Ich verließ das Lager und humpelte den Schutthügel hinauf zu dem Drachenpodest. Drei der Tatzen waren freigelegt, und Veritas arbeitete an der linken Vorderpranke. Ich stand eine Zeitlang neben ihm, doch er geruhte nicht, von mir Notiz zu nehmen, sondern hämmerte und raspelte und murmelte dabei alte Kinderreime oder Trinklieder vor sich hin. Schulterzuckend wandte ich mich ab und ging hinkend an Kettricken vorbei, die lustlos ihre Feuer schürte, zu Krähe. Sie ließ die Hände über den Schweif des Drachen gleiten. Ihre Augen hatten einen nach innen gekehrten Blick, während sie die Schuppen heraufbeschwor, sie verfeinerte und ihnen Struktur verlieh. Ein Teil des Schweifs war noch im Stein verborgen. Ich wollte mich auf den oberen Teil stützen, um mein verletztes Knie zu entlasten, doch sofort richtete Krähe sich auf und zischte mich an. »Laß das sein! Faß ihn nicht an!«
Unwillkürlich zuckte ich zurück. »Ich habe ihn schon angefaßt. Es hat ihm nicht geschadet.«
»Ihm wird es nichts schaden, aber dir.« Sie schaute zu mir auf. Steinstaub bedeckte ihr Gesicht und haftete an ihren Wimpern. Sie sah aus wie ein Gespenst, kaum mehr von dieser Welt, doch angetrieben von einer unerbittlichen inneren Kraft. »Er ist jetzt der Vollendung näher, und weil du Veritas so nahe bist, würde der Drache nach dir greifen und du könntest ihm nicht widerstehen. Er würde dich verschlingen. So stark ist er jetzt, so herrlich stark.« Die letzten Worte sagte sie beinahe zärtlich, während sie wieder mit den Händen über den Schweif streichelte. Flüchtig glaubte ich einen Schimmer Farbe im Gefolge der Berührung wahrzunehmen.

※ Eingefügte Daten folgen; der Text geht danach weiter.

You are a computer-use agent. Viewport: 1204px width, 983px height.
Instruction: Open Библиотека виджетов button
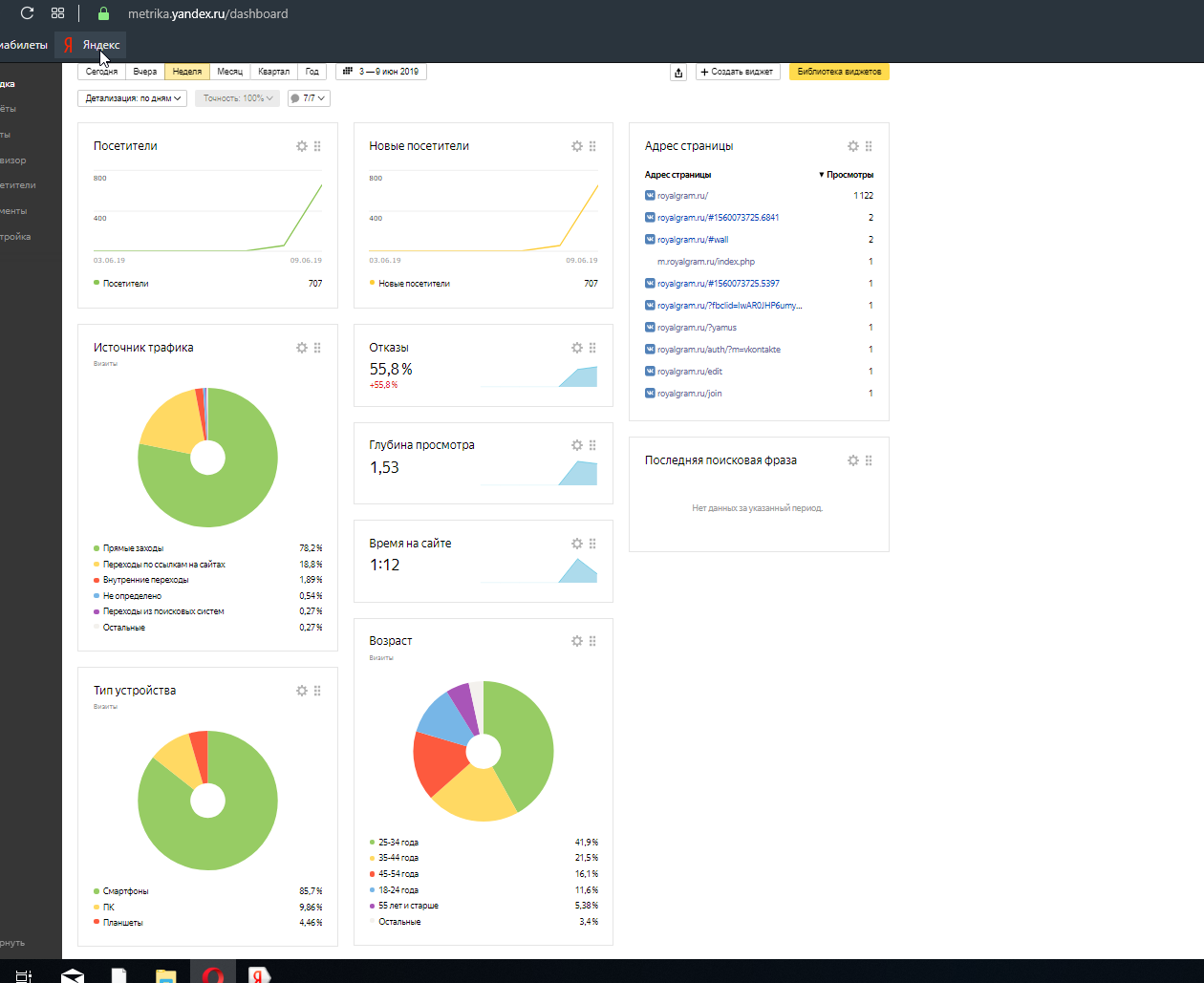coord(839,72)
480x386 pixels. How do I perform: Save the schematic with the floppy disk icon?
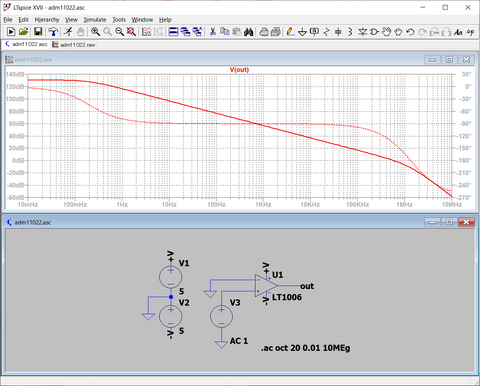[38, 32]
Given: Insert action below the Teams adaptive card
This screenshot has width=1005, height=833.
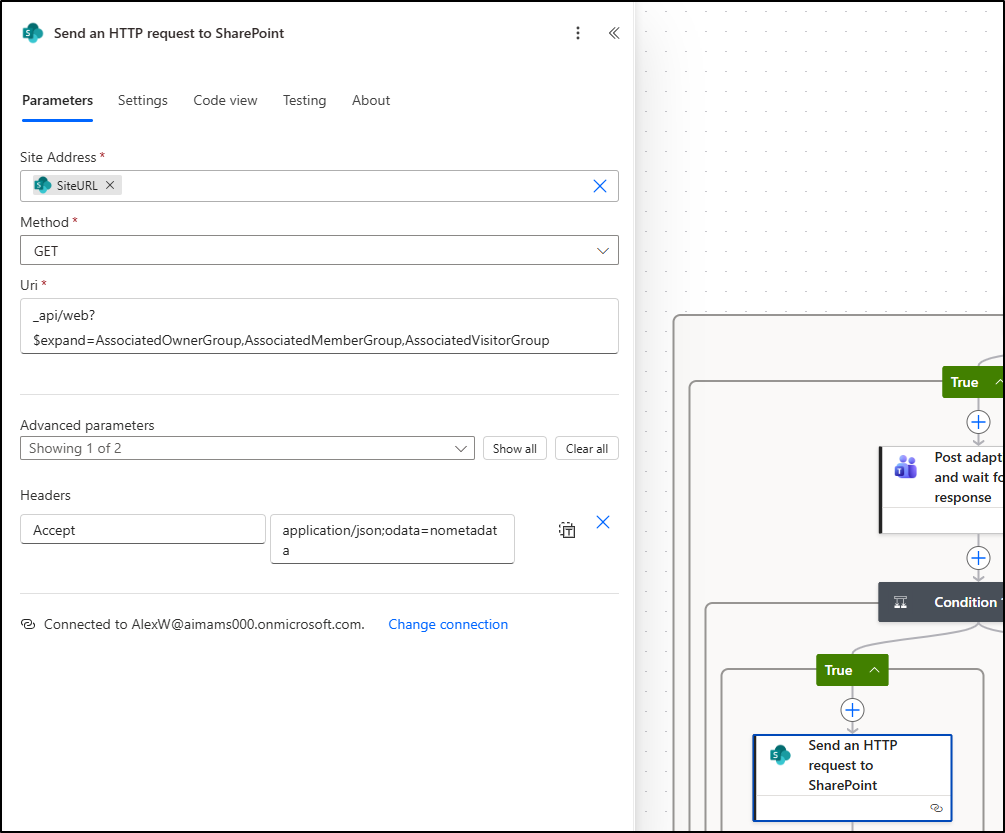Looking at the screenshot, I should coord(978,558).
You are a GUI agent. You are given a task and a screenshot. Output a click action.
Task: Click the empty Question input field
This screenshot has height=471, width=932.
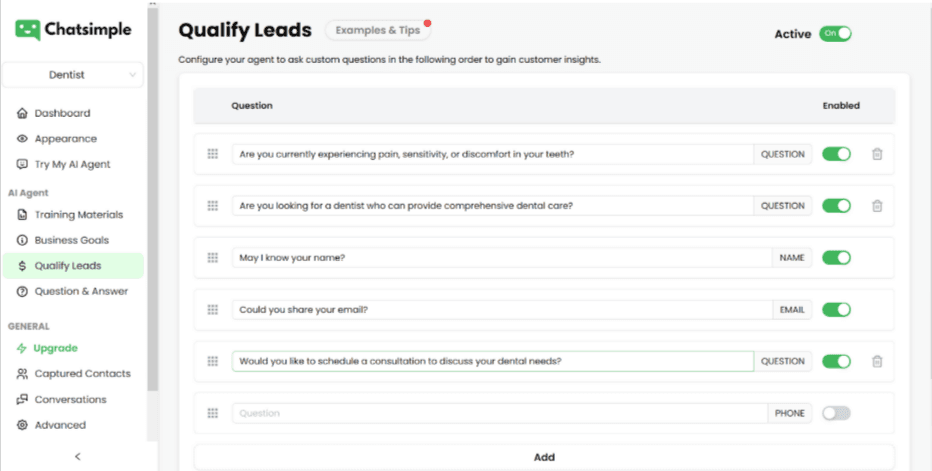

»Wird mir irgendwann jemand erklären, was das alles zu bedeuten hat?« fragte ich aufgebracht.
Krähe musterte mich mit einem sinnenden Blick. »Ich versuche es. Veritas versucht es, aber besonders du solltest wissen, wie unzulänglich Worte sind. Wir erklären und erklären und erklären, und immer noch vermag dein Verstand es nicht zu fassen. Es ist nicht deine Schuld. Worte sind nicht groß genug. Und es ist zu gefährlich, dich zu diesem Zeitpunkt in unsere Gabe einzubeziehen.«
»Werdet ihr es mir begreiflich machen können, wenn der Drache vollendet ist?«
Ein Ausdruck von Mitleid zog über ihr Gesicht. »FitzChivalric, mein lieber Freund. Wenn der Drache vollendet ist? Wenn der Drache vollendet ist, das ist der Augenblick, in dem er beginnt und wir aufhören.«
»Du sprichst schon wieder in Rätseln!«
»Aber er hat es dir doch gesagt. Und ich habe es auch gesagt, als ich den Narren warnte. Drachen ernähren sich von Leben. Einem ganzen Leben, freiwillig dargebracht. Dessen bedarf es, damit ein Drache sich in die Lüfte erhebt. Und gewöhnlich ist es nicht nur ein Leben. In früherer Zeit, wenn weise Männer nach Jhaampe gingen, kamen sie als Kordiale, als ein Ganzes, das mehr ist als die Summe seiner Teile, und gaben all das in einen Drachen. Der Drache muß gespeist werden. Veritas und ich müssen unser ganzes Selbst, jeden Augenblick unseres Lebens in ihn einfließen lassen. Für mich ist es leichter. Eda weiß, ich habe mehr als die mir zustehende Spanne von Jahren gelebt und hänge nicht mehr an diesem Körper.